■ Activity
Return the lines below exactly, please, from the one containing "Click the pencil icon next to upgrade" through the last one, both included, and leave out any pictures.

*** Opening Records ***

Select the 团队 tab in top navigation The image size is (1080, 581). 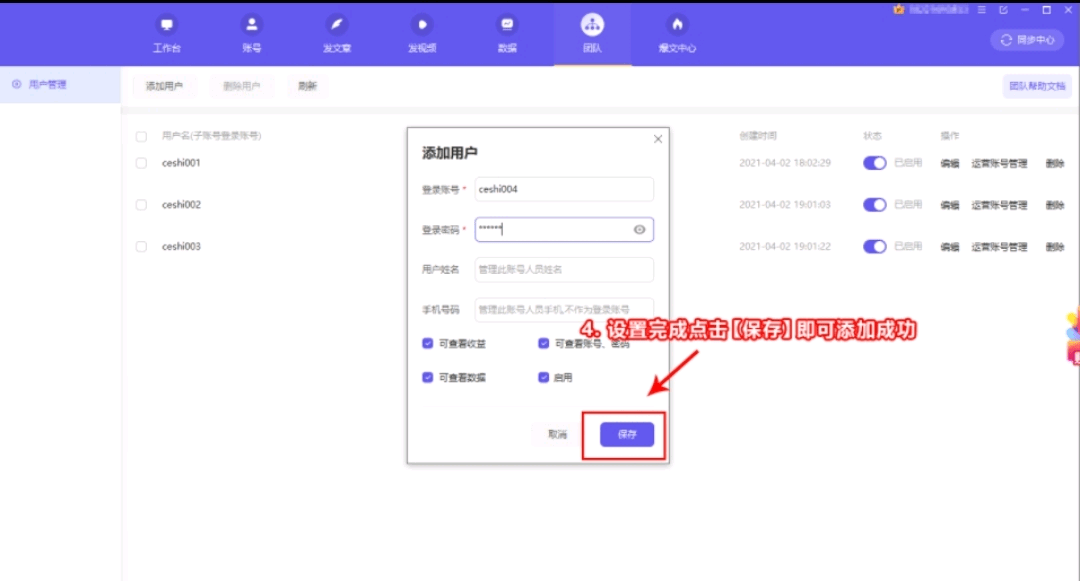(592, 32)
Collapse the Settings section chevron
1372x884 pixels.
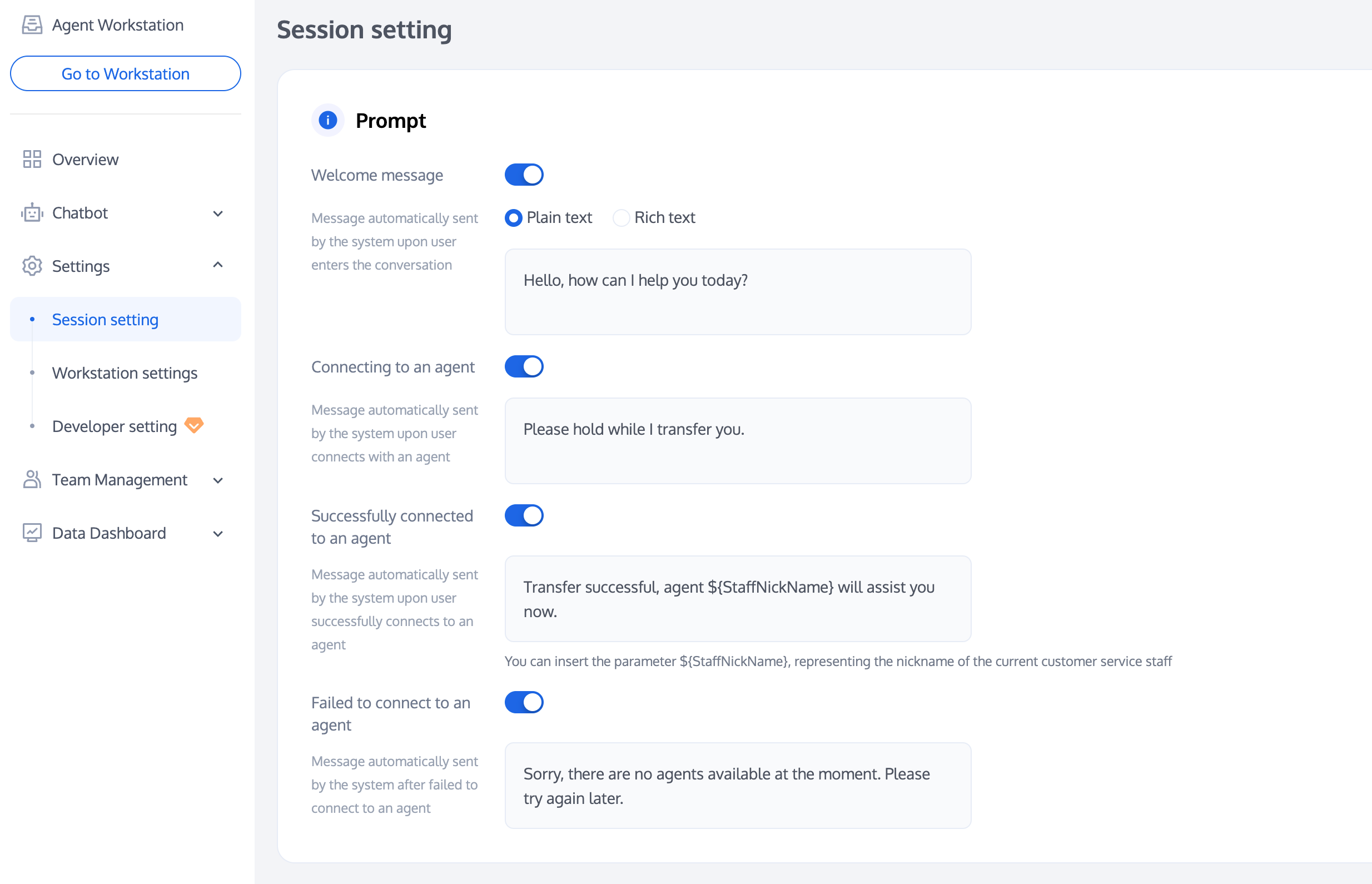pos(218,265)

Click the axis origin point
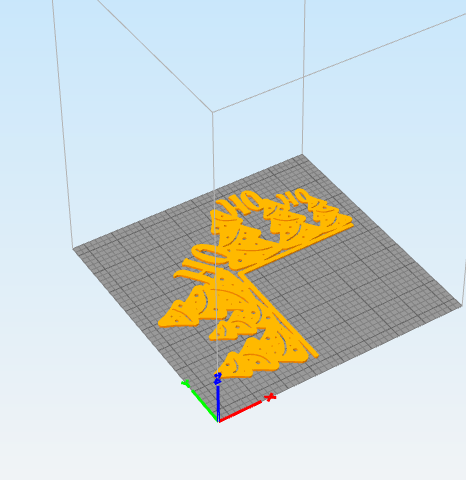(x=219, y=422)

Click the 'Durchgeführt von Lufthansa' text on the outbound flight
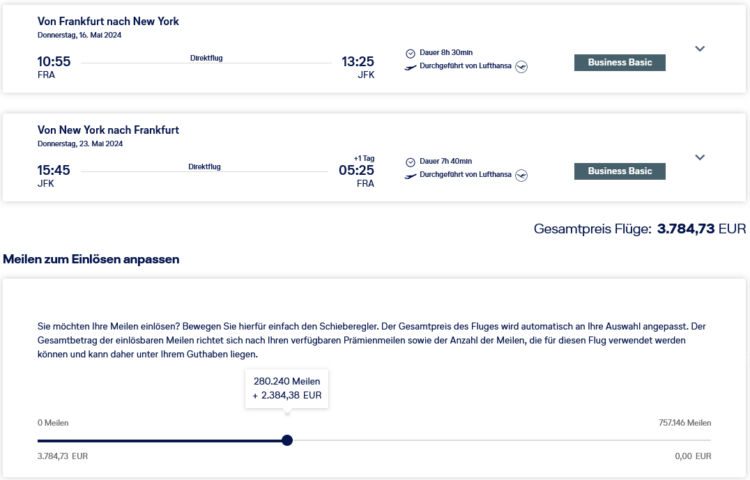(x=465, y=67)
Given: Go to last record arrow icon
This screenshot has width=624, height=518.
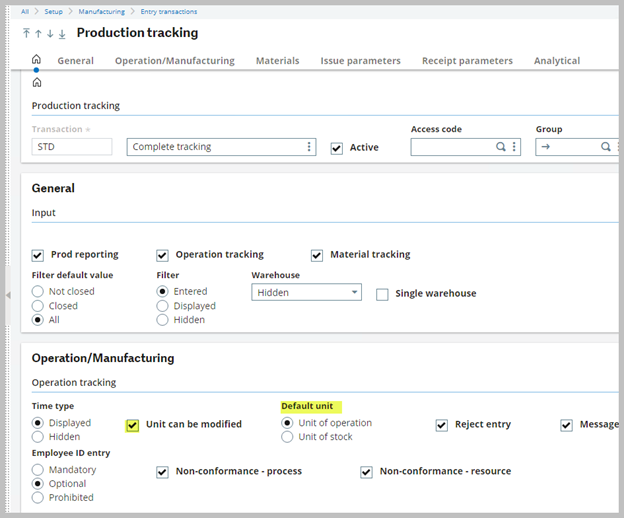Looking at the screenshot, I should (62, 34).
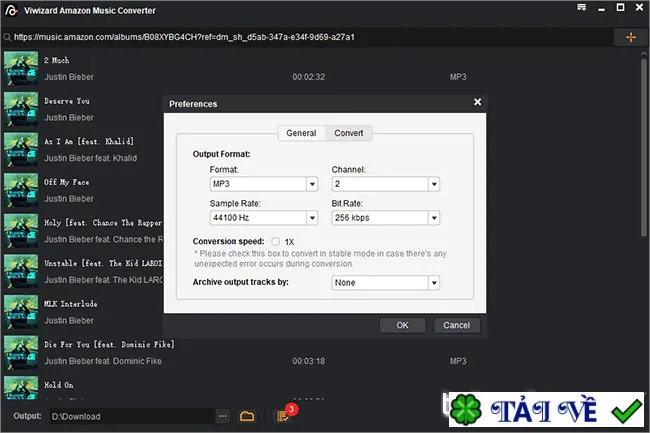Click the orange add music plus icon
This screenshot has width=650, height=433.
click(x=631, y=37)
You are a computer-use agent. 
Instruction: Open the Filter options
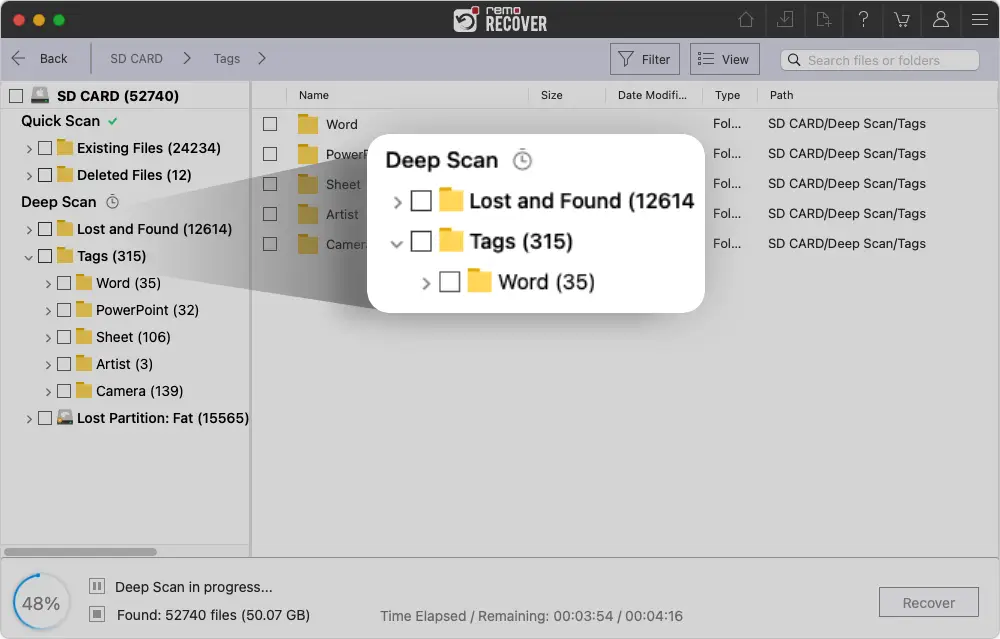(x=644, y=58)
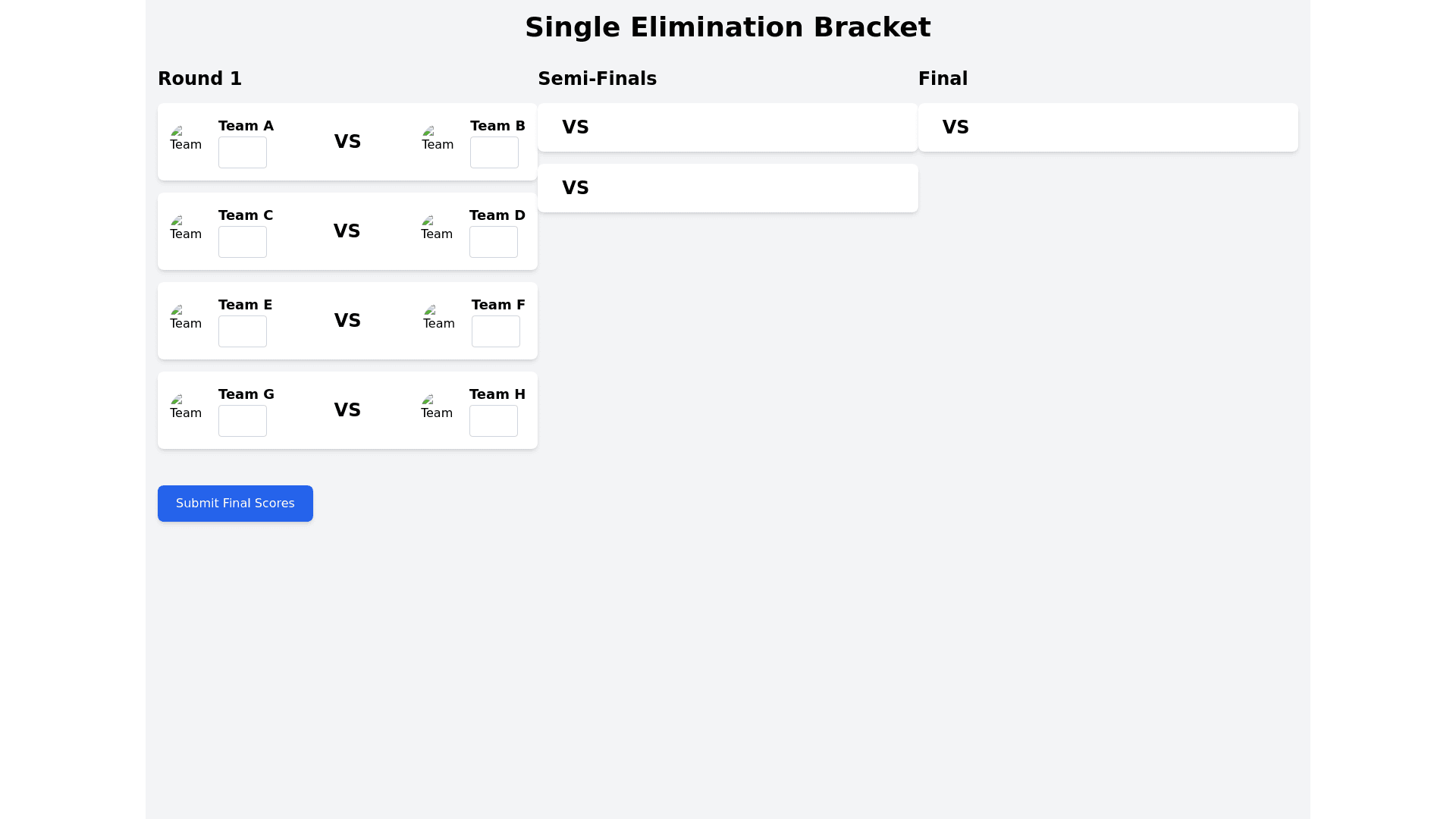Select the first Semi-Finals match card
This screenshot has height=819, width=1456.
727,127
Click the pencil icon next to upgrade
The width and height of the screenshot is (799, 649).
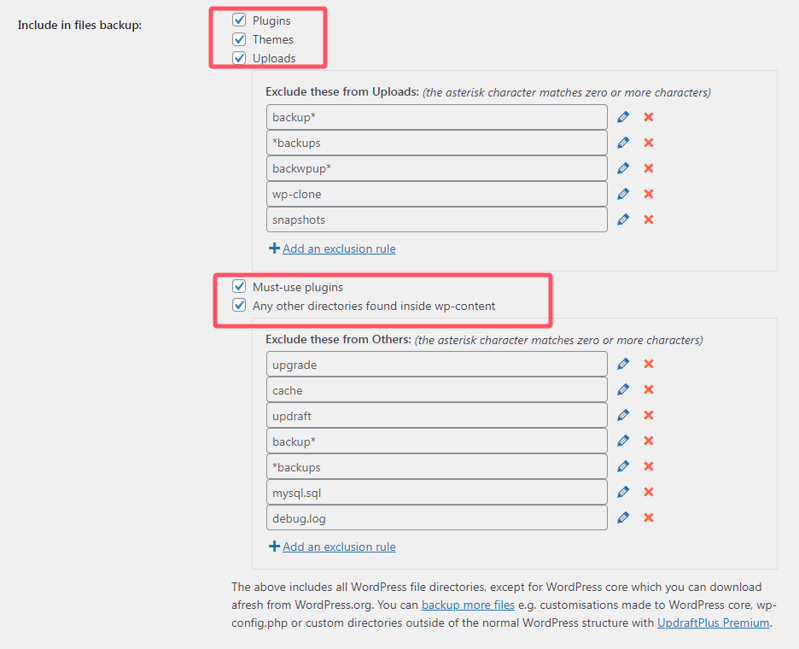[623, 365]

*** Closing Records ***

■ Response box
Click the pencil icon next to upgrade
The width and height of the screenshot is (799, 649).
[623, 365]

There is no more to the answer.